Kabinet Pesta dan Kabinet Krisis
When the music’s over. Turn out the lights. Turn out the lights. Turn out the lights. —The Doors 1967—
Musik sudah berakhir. Presiden Jokowi juga sudah memadamkan lampu. Para pembantunya di kabinet harusnya tahu. Itu isyarat tegas bahwa pesta sudah berakhir. Waktunya untuk kembali dalam kehidupan nyata.
Sayangnya mereka sepertinya tak menyadari. Seperti vocalis The Doors Jim Morrison yang mati muda karena overdosis, tampaknya banyak diantara pembantu Jokowi yang juga sedang fly. Overdosis kekuasaan. Mereka masih tenggelam dalam mabuk dan pesta kemenangan.
“Suasana dalam tiga bulan ke belakang ini dan ke depan mesti yang ada suasana krisis,” ujar Jokowi ketika membuka Rapat Parpurna Kabinet Kamis 18 Juni 2020 lalu.
Rapat itu dihadiri Wapres Ma’ruf Amin, para menteri kabinet dan pemimpin lembaga-lembaga negara.
Tak seperti biasanya wajah Jokowi terlihat gundah dan lelah. Kalimat pembukanya to the point, tak ada basa-basi. Bernada retoris liris.

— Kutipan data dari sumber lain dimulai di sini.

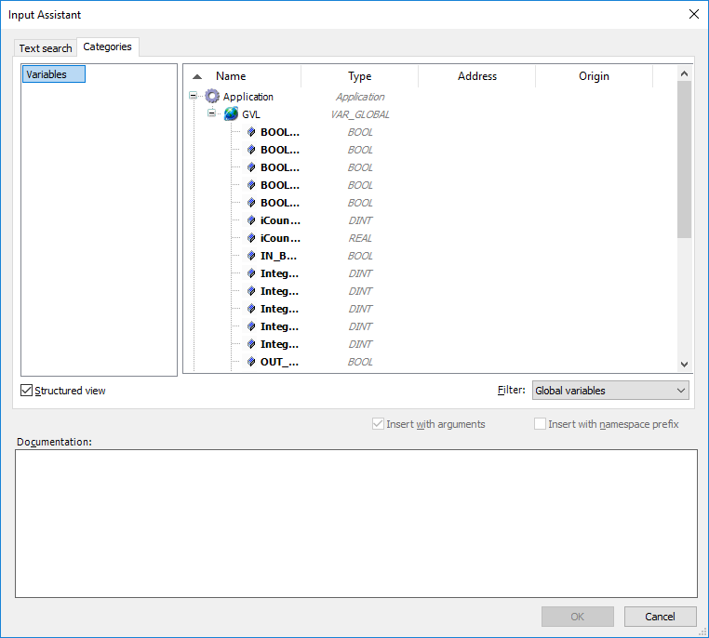Click the sort arrow beside Name header
Screen dimensions: 709x638
197,77
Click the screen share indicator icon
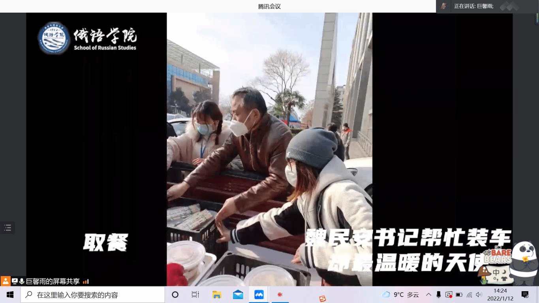The width and height of the screenshot is (539, 303). coord(15,281)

Sebuah pertanyaan emosional yang tak memerlukan jawaban, sekaligus menyiratkan keputus-asaan.
Mestinya kita semua yang hadir disini. Sebagai pimpinan. Sebagai penanggung jawab, lanjutnya. “Bertanggung jawab kepada 260 juta penduduk Indonesia. Tolong digaris bawahi!!. Dan perasaan itu sama. Tolong kita sama. Sense of cricis yang sama!”
Suara Jokowi meninggi ketika mengucapkan hal itu. Dia tak berusaha menyembunyikan kegeramannya.
Kegeraman yang setelah ditahan sekian lama, akhirnya dibagikan ke publik. Hal itu terlihat dari jeda waktu yang cukup lama antara pidatonya dan kemudian diupload ke situs video berbagai Youtube.
Pidato Jokowi itu berlangsung pada hari Kamis (18/6). Sementara akun Youtube Sekretariat Presiden baru menguploadnya pada Ahad sore (28/6). Ada jeda selama 10 hari.
Cukup lama kegeraman itu coba diendapkan. Akhirnya diledakkan juga ke publik.
Timing yang dipilih juga cukup menarik. Hari Ahad di kalangan wartawan dikenal sebagai hari sepi berita.
Waktu yang tepat untuk merilis dan meledakkan sebuah isu. Berita apapun akan dimakan media. Karena keesokan harinya adalah hari Senin. Setelah berlibur, warga butuh informasi. Media juga butuh berita yang nendang.
Psikologi media dan psikologi pembaca pemberita ini tampaknya sangat dipahami oleh tim komunikasi Presiden. Mereka ingin agar pesan dari puncak kekuasaan itu benar-benar sampai ke publik.
Menyimak pidato sepanjang 10 menit, 20 detik itu kita dapat menangkap suasana batin Jokowi. Dia sangat geram, jengkel, marah kepada para menterinya tidak punya sense of crisis, menganggap situasi normal dan biasa-biasa saja.
Jokowi dengan lugas menyatakan akan bertindak apapun yang diperlukan. Termasuk membubarkan lembaga dan mencopot mereka yang dinilainya tak becus bekerja. Tak punya perasaan dan pemahaman bahwa krisis tengah berlangsung.
Benar saja. Pidato Jokowi langsung meledak. Menjadi santapan media. Hanya dalam waktu 12 jam, video di akun Sekretariat Presiden sudah ditonton lebih dari 200 ribu orang.
Belum lagi yang menyebar di media-media online dan platform medsos. Beritanya menjadi trending, karena konten dan timingnya.